INSTRUKCJE DO WYKONANIA |
Zwróć w niezmienionej postaci rekordy, zaczynając od ich pierwszego wiersza i kończąc na wierszu zawierającym "What do you see at coordinates (380, 570)", łącznie z tym wierszem.

Zapisane rekordy
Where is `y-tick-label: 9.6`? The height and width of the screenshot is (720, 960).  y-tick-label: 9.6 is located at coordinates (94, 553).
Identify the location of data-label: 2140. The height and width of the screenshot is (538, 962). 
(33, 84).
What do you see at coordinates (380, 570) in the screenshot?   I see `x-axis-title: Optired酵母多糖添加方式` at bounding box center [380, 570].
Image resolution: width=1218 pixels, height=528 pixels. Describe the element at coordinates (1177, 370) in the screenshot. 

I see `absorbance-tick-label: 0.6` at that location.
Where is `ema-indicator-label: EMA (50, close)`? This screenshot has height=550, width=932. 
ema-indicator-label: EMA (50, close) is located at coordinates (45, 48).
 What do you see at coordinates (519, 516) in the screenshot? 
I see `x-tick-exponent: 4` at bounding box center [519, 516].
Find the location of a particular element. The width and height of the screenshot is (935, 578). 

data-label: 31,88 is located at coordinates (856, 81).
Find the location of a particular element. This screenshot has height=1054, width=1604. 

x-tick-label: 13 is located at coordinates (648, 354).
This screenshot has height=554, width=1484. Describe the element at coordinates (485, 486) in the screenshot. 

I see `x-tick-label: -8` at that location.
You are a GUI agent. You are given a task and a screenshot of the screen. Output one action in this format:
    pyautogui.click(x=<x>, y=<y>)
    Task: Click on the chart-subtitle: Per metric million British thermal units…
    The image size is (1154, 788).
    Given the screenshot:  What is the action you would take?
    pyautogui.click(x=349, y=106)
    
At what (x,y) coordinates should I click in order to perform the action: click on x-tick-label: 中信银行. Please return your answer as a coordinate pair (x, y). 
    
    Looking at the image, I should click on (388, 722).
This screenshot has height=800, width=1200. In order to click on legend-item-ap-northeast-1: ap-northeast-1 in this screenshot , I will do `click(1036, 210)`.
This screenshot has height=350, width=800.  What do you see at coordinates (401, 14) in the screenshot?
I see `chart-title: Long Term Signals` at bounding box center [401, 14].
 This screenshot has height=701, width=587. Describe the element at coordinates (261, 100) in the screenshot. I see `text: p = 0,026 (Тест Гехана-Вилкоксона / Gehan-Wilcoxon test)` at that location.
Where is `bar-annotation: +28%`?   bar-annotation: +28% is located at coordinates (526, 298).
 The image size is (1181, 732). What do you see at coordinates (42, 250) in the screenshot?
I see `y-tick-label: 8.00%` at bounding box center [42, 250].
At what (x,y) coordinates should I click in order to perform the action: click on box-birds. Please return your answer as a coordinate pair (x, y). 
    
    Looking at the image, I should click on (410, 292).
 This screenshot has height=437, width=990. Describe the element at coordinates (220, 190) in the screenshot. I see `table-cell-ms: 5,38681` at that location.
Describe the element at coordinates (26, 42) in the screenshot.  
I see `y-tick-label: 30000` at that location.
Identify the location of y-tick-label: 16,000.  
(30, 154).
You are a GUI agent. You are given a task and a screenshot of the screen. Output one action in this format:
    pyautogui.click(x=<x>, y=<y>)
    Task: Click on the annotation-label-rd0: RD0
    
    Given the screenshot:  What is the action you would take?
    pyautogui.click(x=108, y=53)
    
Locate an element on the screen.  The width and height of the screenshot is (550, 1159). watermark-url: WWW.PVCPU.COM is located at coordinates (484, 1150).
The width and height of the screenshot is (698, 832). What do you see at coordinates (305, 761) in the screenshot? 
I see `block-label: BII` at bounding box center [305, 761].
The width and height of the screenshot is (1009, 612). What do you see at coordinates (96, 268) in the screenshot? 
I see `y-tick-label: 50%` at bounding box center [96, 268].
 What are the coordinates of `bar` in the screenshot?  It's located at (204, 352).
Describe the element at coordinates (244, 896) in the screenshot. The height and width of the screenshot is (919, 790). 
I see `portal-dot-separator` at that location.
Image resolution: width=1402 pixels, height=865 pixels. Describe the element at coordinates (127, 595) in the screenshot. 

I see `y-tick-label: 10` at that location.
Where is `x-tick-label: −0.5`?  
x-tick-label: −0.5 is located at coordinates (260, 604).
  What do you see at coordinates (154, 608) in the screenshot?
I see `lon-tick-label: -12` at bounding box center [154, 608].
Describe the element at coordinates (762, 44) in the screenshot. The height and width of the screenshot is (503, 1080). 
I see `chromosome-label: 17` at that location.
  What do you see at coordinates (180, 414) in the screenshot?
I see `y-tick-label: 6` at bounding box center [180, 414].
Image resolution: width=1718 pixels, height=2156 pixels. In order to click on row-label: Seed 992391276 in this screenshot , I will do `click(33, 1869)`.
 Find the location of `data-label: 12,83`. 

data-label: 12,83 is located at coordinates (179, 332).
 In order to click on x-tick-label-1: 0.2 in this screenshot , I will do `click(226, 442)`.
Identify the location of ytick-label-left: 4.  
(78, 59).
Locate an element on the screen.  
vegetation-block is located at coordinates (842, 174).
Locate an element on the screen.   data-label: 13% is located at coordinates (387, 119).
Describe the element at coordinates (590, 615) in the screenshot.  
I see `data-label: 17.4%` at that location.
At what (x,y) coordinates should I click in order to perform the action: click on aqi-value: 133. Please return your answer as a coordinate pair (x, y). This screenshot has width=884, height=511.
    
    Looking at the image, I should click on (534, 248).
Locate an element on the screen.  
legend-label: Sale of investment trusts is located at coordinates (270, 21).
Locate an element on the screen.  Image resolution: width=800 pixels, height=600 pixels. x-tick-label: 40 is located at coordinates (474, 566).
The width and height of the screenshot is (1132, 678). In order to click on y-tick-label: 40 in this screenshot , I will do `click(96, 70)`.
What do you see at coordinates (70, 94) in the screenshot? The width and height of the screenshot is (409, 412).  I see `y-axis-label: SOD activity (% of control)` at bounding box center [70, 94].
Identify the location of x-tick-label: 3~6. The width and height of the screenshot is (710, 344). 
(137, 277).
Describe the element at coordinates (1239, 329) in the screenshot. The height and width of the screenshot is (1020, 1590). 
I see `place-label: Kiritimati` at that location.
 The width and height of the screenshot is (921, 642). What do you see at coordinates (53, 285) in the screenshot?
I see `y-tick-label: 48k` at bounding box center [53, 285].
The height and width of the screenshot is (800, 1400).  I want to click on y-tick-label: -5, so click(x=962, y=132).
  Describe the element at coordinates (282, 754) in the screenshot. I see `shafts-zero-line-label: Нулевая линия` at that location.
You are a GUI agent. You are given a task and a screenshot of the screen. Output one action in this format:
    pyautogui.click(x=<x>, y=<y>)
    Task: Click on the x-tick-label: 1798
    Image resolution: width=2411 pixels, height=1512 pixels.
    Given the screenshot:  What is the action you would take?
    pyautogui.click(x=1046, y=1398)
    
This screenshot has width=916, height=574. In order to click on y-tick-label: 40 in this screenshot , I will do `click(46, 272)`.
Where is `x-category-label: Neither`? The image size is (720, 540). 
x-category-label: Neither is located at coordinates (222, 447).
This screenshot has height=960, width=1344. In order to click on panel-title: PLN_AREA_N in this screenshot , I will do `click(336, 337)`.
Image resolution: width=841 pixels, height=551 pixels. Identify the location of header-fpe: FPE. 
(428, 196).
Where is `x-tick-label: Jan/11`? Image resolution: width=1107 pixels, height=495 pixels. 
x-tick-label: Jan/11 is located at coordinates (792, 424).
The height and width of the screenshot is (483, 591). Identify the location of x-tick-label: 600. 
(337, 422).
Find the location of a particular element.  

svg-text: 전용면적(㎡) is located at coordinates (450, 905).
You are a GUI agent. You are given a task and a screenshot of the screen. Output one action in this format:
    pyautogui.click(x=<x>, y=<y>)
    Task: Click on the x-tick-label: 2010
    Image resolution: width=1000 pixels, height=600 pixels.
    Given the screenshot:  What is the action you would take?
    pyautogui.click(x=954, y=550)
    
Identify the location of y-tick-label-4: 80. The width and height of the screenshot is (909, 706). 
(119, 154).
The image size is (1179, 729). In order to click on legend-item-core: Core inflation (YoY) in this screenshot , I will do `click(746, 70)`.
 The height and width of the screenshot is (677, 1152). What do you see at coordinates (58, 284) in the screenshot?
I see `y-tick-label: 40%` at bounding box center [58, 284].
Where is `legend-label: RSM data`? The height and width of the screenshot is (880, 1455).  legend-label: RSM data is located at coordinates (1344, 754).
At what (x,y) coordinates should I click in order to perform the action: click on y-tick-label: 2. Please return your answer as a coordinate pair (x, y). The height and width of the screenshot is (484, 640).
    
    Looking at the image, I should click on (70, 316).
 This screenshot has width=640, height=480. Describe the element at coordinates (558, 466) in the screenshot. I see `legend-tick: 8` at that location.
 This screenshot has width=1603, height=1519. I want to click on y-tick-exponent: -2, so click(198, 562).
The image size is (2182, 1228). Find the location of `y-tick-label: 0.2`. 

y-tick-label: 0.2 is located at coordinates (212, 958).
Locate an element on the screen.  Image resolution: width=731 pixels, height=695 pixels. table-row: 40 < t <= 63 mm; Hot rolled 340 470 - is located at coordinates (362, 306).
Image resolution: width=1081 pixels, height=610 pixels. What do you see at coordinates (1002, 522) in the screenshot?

TWOJE ROZWIĄZANIE |
Where is `y-tick-label: 9.6`? The height and width of the screenshot is (720, 960).  y-tick-label: 9.6 is located at coordinates (94, 553).
Identify the location of data-label: 2140. The height and width of the screenshot is (538, 962). 
(33, 84).
What do you see at coordinates (380, 570) in the screenshot?   I see `x-axis-title: Optired酵母多糖添加方式` at bounding box center [380, 570].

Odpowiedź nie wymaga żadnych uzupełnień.